In case you missed it, yesterday (Friday, January 13), Congresswoman Victoria Spartz (R-IN), who sits on the House Antitrust Subcommittee, sent a brief letter (shorter than this blog post!) to FTC Chair Lina Khan, flagging a constitutional concern with the FTC’s proposed rule to ban noncompetes, and questioning both the need for the ban and one of the premises supporting the proposed rule.
In case you missed the bigger picture, the FTC issued a notice of proposed rulemaking (called an NPRM) for a rule that would ban virtually all noncompetes, as well as potentially many nondisclosure agreements (necessary to protect trade secrets), nonsolicitation agreements (necessary to preserve a company’s customer base), and other restrictive covenants. I wrote a “short” (much longer than this blog post) article summarizing the rule, what its problems are, and what to do about it (behind a paywall) and also recorded a Fairly Competing podcast episode covering it in detail with John Marsh and Ben Fink.
Congresswoman Spartz’s letter is a short read, but it succinctly zones right in on one of the very concerns we have been flagging since first learning (in 2020, I believe) that the FTC was contemplating a rule banning noncompetes, i.e., the FTC likely lacks authority to issue such a rule.
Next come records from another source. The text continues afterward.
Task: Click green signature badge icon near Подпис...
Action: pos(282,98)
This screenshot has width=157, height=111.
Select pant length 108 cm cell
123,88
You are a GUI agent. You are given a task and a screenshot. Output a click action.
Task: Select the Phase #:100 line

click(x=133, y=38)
The point is also quite similar to one recently raised in a WSJ opinion by Eugene Scalia, noting, quite correctly (based on a study estimating the number of workers who presently have noncompetes), that the proposed rule would “rewrit[e] 30 million contracts and overrid[e] 47 state laws.”
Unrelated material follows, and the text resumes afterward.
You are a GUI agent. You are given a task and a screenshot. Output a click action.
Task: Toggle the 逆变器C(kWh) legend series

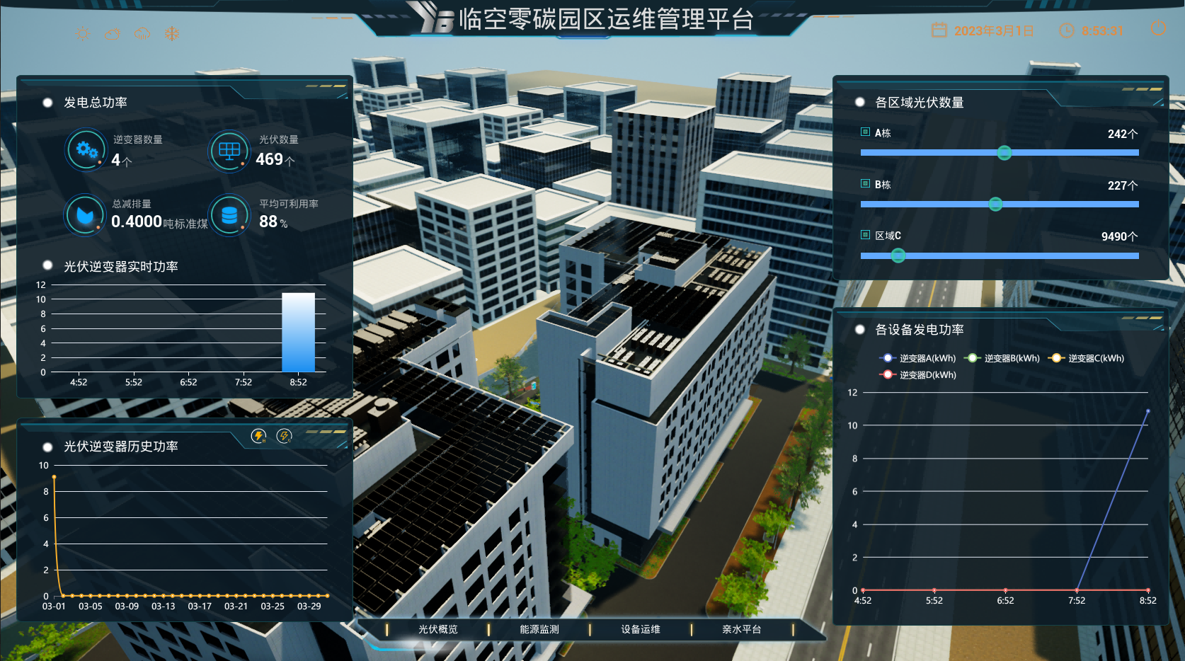tap(1087, 358)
It would actually also rewrite part of even California’s, North Dakota’s, Oklahoma’s, and Washington, D.C.’s noncompete laws.
My take is simply that, whether or not you agree with the policy behind a noncompete ban (partial or total), the threshold question remains: Does the FTC have authority to do it? Stuart Gerson and Erik Weibust (both of Epstein Becker & Green, Stuart being a former partner of mine when I was there) were the first to write a detailed analysis of the issue. (Admittedly, it may be more accurate to say that it was the first in-depth article I saw about it.)
With the proposed rule (or some version of it) now almost certain to be a reality, this threshold issue will be front and center in legal challenges quite soon. In that regard, the proposed rule is subject to a 60-day comment period, following publication in the Federal Register, and then, once final, would not become operative for another 180 days. So, you can expect challenges to start during that window.
In the meantime, I am drafting another letter (see here for earlier letters) to submit comments that will (among other things) identify the lack of authority, provide some history and background on the issues, explain the pros, cons, and practical realities of noncompetes, highlight the many reasons that the research does not support a ban (and certainly not a full ban at all levels across all industries), correct certain mistakes in the 216-page NPRM (originally 218, when first released), and identify solutions (assuming the FTC has authority) for a more-balanced approach.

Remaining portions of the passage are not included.